* **Work task**: Starting at the first line of the data below, retype every line up to and including the one containing "December 2022 (875, 1740)".

* **Data supplied**:

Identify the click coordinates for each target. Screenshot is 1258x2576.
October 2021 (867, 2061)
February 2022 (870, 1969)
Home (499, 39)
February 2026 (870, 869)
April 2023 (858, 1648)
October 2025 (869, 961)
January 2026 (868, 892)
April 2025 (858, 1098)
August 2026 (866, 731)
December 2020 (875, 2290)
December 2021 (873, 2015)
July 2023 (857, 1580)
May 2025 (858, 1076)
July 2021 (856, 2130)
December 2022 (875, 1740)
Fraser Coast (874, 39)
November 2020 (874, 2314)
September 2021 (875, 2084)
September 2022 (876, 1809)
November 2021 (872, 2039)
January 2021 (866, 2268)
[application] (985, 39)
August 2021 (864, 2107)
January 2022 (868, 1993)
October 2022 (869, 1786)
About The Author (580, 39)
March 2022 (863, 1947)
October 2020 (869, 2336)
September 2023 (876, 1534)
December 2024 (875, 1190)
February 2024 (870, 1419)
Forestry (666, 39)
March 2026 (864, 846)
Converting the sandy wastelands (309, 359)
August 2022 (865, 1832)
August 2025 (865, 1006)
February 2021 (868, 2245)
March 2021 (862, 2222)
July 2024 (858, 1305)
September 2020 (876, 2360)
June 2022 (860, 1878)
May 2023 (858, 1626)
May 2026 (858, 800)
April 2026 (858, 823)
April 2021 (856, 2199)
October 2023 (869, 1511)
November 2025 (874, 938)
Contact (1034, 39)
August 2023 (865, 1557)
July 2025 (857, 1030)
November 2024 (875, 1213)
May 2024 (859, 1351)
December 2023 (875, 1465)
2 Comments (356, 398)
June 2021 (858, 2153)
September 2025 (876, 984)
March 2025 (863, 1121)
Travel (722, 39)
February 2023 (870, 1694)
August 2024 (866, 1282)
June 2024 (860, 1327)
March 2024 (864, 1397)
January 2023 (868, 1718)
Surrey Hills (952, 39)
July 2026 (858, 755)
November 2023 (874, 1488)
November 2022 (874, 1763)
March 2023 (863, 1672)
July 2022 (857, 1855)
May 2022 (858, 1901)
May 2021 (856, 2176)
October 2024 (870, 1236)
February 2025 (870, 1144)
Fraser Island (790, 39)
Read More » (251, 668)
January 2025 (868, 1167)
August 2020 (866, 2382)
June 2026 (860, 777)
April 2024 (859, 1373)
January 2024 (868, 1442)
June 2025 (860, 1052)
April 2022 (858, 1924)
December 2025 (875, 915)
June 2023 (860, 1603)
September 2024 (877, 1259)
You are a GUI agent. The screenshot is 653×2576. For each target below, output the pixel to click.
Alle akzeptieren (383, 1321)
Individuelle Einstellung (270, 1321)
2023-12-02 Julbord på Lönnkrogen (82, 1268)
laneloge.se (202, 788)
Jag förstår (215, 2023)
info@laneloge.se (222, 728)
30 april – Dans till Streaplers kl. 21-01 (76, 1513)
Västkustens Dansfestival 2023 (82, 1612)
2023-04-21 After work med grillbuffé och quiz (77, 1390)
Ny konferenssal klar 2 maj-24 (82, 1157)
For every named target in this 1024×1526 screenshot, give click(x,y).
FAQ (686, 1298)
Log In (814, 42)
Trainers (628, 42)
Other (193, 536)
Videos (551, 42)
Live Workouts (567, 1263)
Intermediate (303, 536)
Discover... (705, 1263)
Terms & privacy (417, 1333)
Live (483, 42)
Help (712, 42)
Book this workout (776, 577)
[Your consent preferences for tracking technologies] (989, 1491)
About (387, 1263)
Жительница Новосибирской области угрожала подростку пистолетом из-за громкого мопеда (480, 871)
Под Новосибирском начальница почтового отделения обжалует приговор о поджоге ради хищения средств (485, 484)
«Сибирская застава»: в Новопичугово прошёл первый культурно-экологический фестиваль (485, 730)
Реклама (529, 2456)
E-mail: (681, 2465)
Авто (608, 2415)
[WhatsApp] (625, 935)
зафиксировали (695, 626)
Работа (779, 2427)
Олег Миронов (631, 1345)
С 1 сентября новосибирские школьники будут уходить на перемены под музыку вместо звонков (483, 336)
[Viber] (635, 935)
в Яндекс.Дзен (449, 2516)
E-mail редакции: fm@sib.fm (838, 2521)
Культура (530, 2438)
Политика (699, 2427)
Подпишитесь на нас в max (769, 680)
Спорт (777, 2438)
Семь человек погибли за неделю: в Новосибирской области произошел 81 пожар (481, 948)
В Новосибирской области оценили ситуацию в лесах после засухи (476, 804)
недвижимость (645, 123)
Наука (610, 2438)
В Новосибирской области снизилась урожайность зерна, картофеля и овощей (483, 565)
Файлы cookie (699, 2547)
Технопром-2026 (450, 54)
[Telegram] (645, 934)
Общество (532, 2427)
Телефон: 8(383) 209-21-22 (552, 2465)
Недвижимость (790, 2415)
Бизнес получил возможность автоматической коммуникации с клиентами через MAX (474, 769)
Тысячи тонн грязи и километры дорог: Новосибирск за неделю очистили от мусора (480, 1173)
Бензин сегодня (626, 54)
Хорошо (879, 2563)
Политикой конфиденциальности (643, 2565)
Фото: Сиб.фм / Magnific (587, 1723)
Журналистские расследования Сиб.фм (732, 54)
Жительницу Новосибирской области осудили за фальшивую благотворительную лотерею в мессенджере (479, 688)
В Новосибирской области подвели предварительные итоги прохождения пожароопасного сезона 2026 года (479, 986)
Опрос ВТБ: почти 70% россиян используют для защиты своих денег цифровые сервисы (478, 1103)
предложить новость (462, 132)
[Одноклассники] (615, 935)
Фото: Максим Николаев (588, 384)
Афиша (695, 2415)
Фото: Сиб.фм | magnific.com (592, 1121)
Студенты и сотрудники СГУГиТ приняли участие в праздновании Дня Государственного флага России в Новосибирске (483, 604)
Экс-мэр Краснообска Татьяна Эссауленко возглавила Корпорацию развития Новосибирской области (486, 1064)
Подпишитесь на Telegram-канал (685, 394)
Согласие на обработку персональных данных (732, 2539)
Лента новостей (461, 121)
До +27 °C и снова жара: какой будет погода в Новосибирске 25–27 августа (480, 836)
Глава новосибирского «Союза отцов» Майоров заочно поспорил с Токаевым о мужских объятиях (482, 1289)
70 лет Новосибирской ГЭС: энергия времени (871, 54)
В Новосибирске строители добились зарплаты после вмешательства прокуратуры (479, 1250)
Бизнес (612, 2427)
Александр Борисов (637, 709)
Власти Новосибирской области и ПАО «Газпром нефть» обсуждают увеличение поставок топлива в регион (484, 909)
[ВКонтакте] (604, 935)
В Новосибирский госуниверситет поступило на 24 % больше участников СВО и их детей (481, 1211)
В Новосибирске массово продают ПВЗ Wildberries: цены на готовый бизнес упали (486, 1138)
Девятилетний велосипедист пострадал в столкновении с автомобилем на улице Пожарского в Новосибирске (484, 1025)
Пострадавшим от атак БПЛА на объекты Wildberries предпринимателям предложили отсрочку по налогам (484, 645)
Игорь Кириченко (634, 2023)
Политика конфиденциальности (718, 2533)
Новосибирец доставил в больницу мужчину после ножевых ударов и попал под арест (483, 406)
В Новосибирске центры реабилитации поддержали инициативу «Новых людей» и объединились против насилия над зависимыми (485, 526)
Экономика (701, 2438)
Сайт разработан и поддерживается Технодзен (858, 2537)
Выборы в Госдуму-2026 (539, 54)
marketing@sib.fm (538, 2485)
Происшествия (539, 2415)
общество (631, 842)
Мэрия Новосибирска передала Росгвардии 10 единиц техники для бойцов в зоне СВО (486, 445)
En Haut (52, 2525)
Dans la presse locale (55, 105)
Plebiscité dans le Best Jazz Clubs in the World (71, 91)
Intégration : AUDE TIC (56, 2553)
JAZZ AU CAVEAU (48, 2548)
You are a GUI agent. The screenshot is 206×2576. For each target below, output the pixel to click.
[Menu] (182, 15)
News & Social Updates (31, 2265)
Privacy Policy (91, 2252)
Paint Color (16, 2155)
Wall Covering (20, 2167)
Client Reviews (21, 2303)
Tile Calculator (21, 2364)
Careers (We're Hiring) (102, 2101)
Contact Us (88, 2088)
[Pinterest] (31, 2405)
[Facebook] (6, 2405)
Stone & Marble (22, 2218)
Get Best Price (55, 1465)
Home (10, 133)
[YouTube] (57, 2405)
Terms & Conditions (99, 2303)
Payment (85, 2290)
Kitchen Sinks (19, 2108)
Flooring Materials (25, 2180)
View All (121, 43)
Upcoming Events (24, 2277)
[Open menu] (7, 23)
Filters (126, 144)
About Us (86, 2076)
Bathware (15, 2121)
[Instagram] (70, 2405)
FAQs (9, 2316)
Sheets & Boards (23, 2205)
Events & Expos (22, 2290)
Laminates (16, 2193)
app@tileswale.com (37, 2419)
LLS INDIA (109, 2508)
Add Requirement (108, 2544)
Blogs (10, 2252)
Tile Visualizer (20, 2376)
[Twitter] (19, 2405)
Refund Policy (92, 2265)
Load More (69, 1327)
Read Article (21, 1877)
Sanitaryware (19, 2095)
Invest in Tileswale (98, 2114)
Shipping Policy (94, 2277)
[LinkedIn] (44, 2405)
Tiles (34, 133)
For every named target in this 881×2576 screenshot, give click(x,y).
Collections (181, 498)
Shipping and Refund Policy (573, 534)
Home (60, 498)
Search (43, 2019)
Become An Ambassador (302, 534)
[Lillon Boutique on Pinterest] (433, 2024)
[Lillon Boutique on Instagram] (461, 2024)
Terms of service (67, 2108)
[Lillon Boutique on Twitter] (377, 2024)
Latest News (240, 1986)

* **Problem solution**:
Identify the click coordinates for each target. Screenshot is 1258x2576.
October 2021 (867, 2061)
February 2022 (870, 1969)
Home (499, 39)
February 2026 (870, 869)
April 2023 (858, 1648)
October 2025 (869, 961)
January 2026 (868, 892)
April 2025 (858, 1098)
August 2026 (866, 731)
December 2020 (875, 2290)
December 2021 (873, 2015)
July 2023 (857, 1580)
May 2025 (858, 1076)
July 2021 (856, 2130)
December 2022 (875, 1740)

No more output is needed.